After graduating from Lakeview High School, Pearl got a job as a typist at Lloyd-Thomas Appraisers and Engineers at Ravenswood and Montrose. She met Antonia Wall's son Bill while visiting a girlfriend whose mother had died. "He was coming out when I was going in," she says. "He fell in love with me--I didn't fall in love with him right away."
Bill took Pearl out to places like the Music Box, the Granada Theater, and the old Lincoln Hippodrome, where they'd see vaudeville acts such as Edgar Bergen and Charlie McCarthy. Or they'd go for chop suey at the Orange Garden on Irving Park, which is still in operation.
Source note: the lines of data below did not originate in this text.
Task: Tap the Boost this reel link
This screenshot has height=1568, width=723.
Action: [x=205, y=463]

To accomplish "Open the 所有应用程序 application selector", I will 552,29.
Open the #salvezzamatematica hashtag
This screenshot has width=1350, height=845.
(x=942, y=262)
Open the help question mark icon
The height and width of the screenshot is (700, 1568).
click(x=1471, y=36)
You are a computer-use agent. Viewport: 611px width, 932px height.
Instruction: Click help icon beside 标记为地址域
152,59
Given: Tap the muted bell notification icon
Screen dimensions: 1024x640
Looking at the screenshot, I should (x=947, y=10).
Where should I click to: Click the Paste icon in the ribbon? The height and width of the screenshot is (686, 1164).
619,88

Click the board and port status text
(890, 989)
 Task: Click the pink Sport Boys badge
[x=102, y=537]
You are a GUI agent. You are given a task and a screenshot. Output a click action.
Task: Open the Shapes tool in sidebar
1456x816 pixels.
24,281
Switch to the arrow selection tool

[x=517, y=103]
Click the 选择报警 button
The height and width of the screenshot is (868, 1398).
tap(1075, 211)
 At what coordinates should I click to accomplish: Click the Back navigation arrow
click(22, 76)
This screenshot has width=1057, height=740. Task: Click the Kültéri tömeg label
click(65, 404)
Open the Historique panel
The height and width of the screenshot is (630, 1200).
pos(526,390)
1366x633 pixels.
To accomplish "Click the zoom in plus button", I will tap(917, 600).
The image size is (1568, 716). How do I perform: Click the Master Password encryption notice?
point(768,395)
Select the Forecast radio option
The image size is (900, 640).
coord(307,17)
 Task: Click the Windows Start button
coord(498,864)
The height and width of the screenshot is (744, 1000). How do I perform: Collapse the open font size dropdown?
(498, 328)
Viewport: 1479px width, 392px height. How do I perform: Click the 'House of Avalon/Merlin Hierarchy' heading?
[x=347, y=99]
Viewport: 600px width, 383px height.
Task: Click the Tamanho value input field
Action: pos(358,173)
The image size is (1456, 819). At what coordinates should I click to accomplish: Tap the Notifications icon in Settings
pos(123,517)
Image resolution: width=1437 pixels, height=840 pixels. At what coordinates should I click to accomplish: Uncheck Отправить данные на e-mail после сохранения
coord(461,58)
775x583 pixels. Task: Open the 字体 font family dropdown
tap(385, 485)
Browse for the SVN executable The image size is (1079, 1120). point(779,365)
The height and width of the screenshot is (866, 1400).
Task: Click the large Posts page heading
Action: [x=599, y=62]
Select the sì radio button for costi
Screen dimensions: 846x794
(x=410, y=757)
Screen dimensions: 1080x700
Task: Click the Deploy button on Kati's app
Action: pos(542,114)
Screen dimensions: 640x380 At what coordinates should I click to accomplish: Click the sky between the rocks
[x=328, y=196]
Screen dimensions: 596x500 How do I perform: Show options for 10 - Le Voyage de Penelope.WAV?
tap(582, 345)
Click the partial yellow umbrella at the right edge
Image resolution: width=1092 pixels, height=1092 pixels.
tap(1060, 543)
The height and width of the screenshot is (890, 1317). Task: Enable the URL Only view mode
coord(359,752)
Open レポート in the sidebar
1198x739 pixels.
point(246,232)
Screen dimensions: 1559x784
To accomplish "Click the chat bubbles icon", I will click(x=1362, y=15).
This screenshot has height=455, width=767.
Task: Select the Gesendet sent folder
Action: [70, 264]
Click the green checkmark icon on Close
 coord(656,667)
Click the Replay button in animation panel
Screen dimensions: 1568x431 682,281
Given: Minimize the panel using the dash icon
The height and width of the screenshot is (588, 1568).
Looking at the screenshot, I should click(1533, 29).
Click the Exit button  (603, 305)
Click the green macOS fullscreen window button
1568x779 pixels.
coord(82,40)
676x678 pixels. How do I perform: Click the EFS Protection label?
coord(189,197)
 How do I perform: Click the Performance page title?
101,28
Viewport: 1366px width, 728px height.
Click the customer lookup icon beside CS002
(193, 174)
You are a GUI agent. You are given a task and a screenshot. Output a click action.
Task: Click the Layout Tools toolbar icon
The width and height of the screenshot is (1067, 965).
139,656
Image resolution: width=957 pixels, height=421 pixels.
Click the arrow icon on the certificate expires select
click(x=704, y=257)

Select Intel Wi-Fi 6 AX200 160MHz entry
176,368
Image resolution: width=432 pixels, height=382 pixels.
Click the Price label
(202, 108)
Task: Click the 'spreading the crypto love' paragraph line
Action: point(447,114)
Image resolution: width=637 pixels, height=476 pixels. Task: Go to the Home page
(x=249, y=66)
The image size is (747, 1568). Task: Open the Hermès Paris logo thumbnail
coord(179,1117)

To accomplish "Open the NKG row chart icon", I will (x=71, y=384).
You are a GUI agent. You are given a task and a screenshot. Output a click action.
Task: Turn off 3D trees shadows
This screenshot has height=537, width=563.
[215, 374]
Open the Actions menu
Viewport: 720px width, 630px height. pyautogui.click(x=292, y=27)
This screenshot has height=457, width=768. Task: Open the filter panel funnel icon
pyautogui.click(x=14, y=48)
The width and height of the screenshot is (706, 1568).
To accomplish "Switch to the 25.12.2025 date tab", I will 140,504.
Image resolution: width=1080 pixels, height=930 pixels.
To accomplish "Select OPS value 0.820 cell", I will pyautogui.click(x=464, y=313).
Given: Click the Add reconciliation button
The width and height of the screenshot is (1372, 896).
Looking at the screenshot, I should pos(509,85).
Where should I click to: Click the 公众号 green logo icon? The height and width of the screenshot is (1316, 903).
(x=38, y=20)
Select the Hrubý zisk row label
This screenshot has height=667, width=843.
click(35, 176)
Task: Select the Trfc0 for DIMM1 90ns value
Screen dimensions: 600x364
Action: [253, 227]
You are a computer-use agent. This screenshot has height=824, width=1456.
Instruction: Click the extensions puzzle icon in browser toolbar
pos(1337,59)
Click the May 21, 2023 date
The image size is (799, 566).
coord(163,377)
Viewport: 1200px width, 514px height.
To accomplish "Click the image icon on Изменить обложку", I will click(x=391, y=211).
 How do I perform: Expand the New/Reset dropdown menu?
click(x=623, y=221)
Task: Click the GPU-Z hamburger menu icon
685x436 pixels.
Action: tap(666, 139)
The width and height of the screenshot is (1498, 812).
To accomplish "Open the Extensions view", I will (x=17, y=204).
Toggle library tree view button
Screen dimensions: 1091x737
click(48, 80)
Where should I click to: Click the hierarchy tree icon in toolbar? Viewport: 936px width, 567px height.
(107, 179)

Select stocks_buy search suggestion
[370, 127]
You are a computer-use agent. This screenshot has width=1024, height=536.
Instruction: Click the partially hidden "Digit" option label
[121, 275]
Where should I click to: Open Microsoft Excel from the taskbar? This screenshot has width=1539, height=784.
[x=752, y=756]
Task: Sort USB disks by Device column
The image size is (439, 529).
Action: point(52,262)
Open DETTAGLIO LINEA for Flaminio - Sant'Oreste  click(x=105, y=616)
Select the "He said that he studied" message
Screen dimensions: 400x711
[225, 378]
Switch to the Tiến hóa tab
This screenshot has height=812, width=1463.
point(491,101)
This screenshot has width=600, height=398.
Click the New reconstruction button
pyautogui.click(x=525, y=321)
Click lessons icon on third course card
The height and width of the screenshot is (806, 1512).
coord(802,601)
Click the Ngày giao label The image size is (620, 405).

In her wallet, Pearl carries a picture of the couple in Antonia's Model T. "They snuck it out of the garage, and came over in the alley," she says. "John [Bill's brother] would feel the radiator and say, 'Mom, Bill had the car out.' That was when no one had a car in the family, and when if you had one you were really something."
Their courtship lasted six years--"We were young and he worked for his mother," says Pearl. They were married at Saint Alphonsus Church in April 1930, and Pearl quit her job. "I was a lady," she says. She laughs ruefully as she describes their honeymoon. "It was during prohibition. We went to Niagara Falls and my mother-in-law, my sister-in-law, and my brother-in-law came with. They wanted to get it [liquor] and bring it back. We stayed in one cottage."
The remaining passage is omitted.